# Start of Material provided
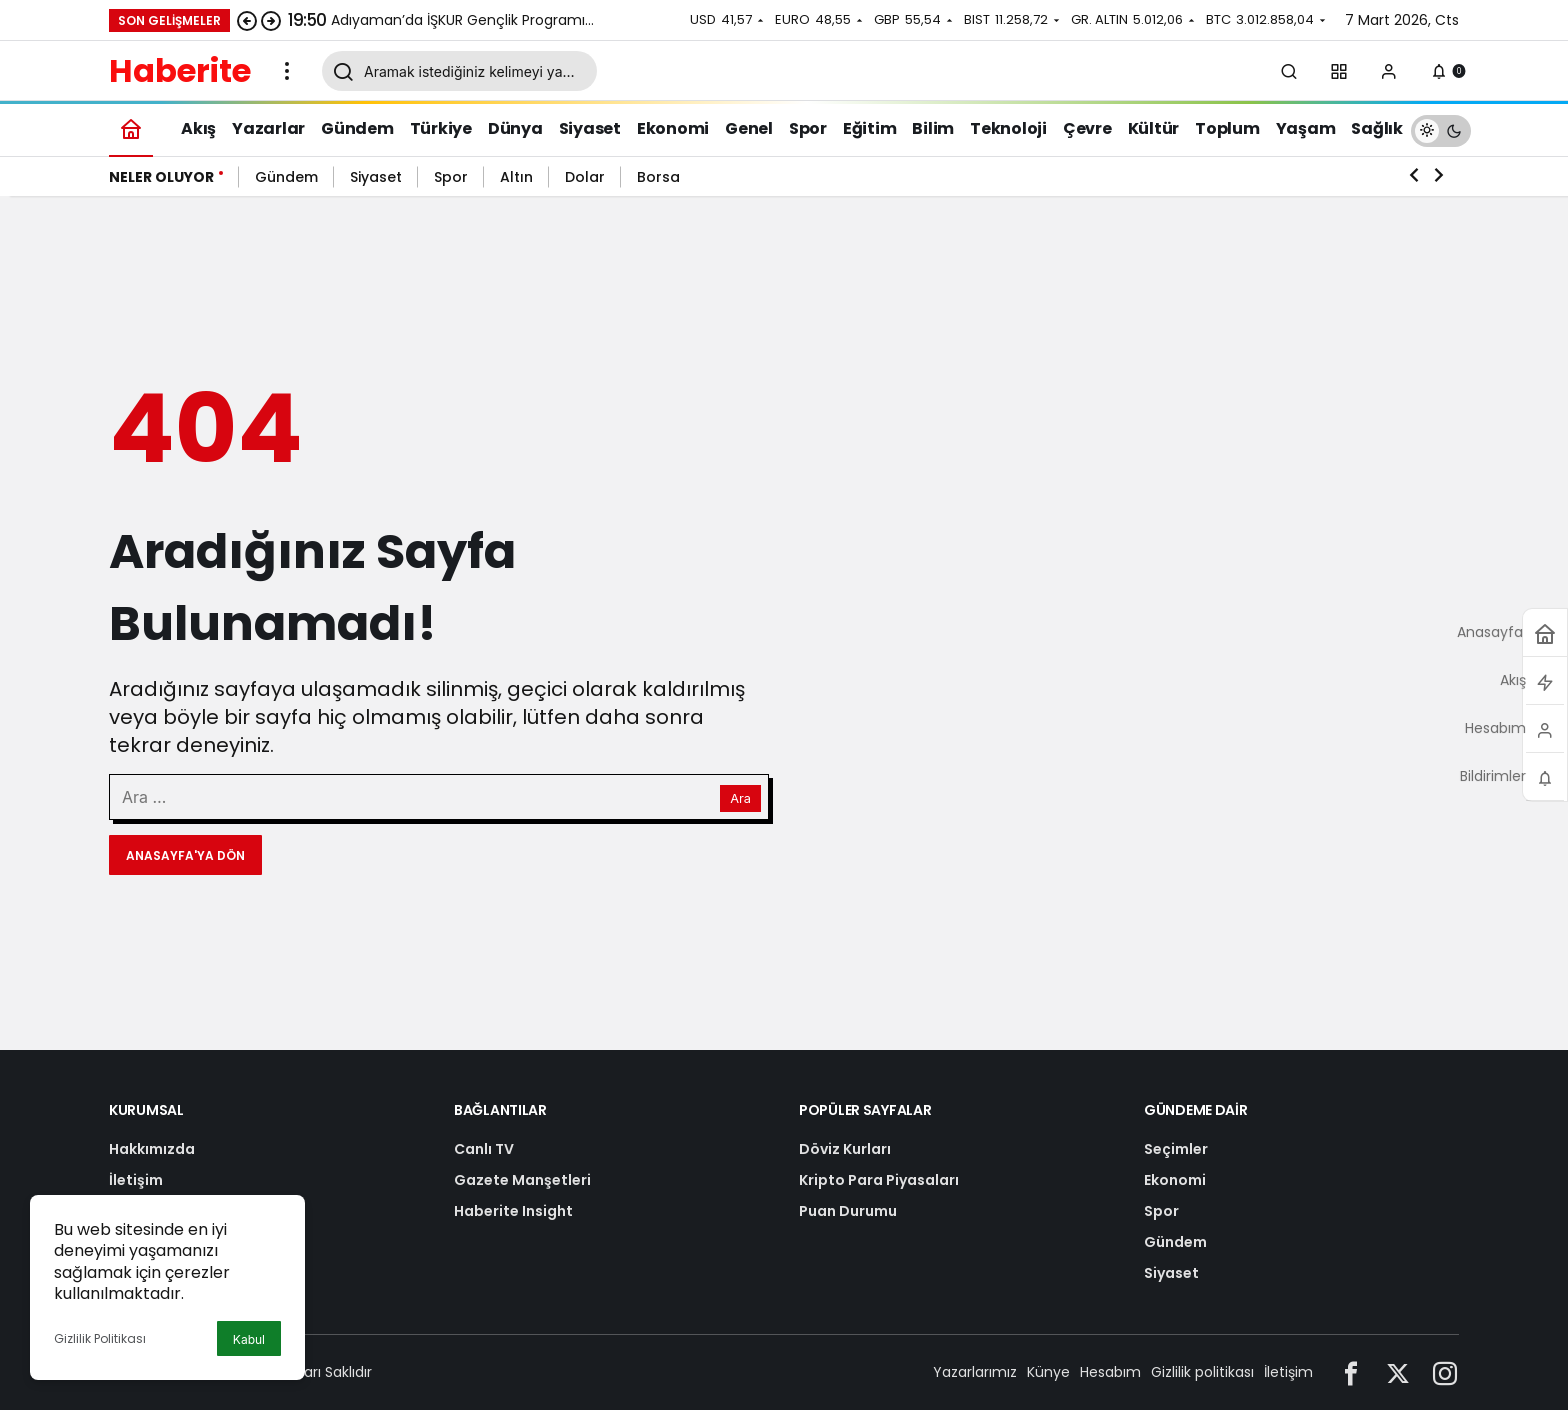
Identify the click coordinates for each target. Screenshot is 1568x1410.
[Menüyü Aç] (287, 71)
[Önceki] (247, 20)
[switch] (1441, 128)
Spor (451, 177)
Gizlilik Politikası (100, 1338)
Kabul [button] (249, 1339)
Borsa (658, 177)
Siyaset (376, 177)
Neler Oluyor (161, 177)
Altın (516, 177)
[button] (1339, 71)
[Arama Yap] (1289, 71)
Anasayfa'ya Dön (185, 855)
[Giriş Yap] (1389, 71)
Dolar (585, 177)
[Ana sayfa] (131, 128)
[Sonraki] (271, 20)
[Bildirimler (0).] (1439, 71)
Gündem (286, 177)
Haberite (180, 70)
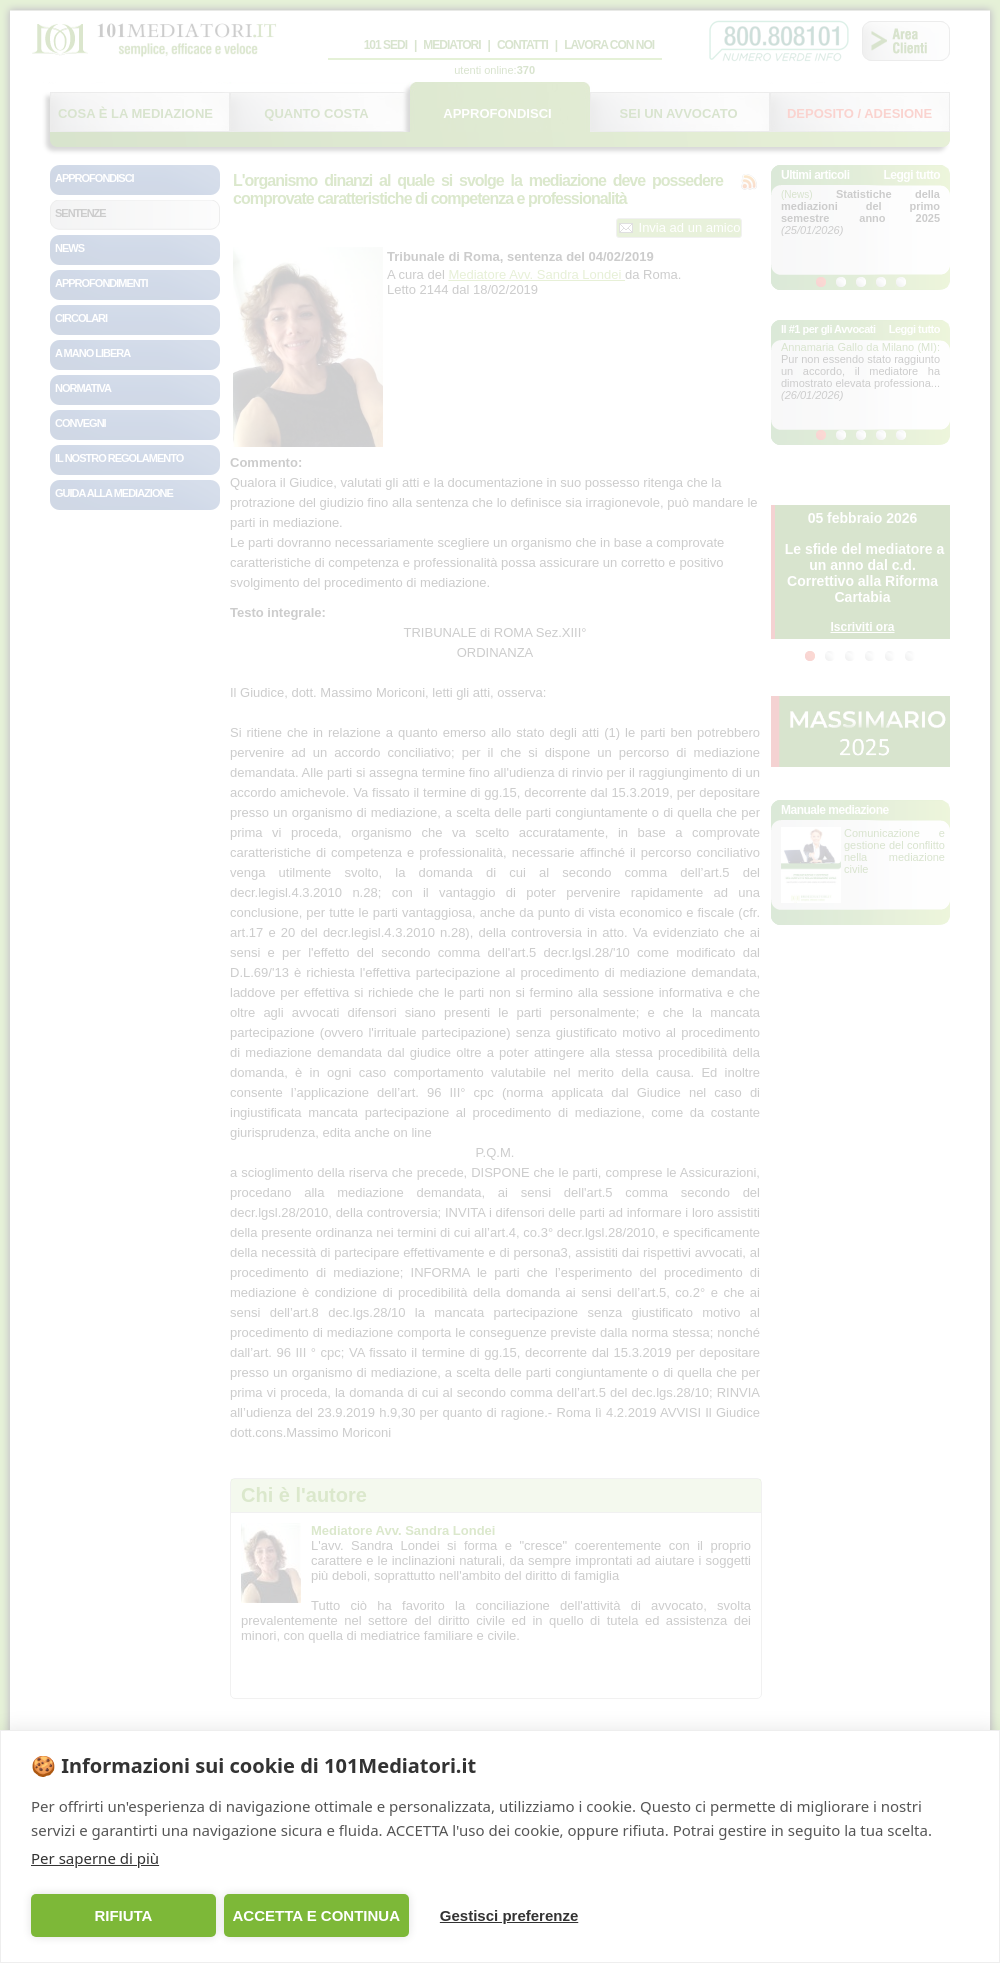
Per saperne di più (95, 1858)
# End of Material provided
• **What is needed**
Rewrite the lines above with "Piyasalar" in place of "Borsa" and everything else unchanged. Leave out the pictures.

• **Full output**
Identify the click coordinates for each target. Screenshot is 1568x1410.
[Menüyü Aç] (287, 71)
[Önceki] (247, 20)
[switch] (1441, 128)
Spor (451, 177)
Gizlilik Politikası (100, 1338)
Kabul [button] (249, 1339)
Piyasalar (658, 177)
Siyaset (376, 177)
Neler Oluyor (161, 177)
Altın (516, 177)
[button] (1339, 71)
[Arama Yap] (1289, 71)
Anasayfa'ya Dön (185, 855)
[Giriş Yap] (1389, 71)
Dolar (585, 177)
[Ana sayfa] (131, 128)
[Sonraki] (271, 20)
[Bildirimler (0).] (1439, 71)
Gündem (286, 177)
Haberite (180, 70)
Per saperne di più (95, 1858)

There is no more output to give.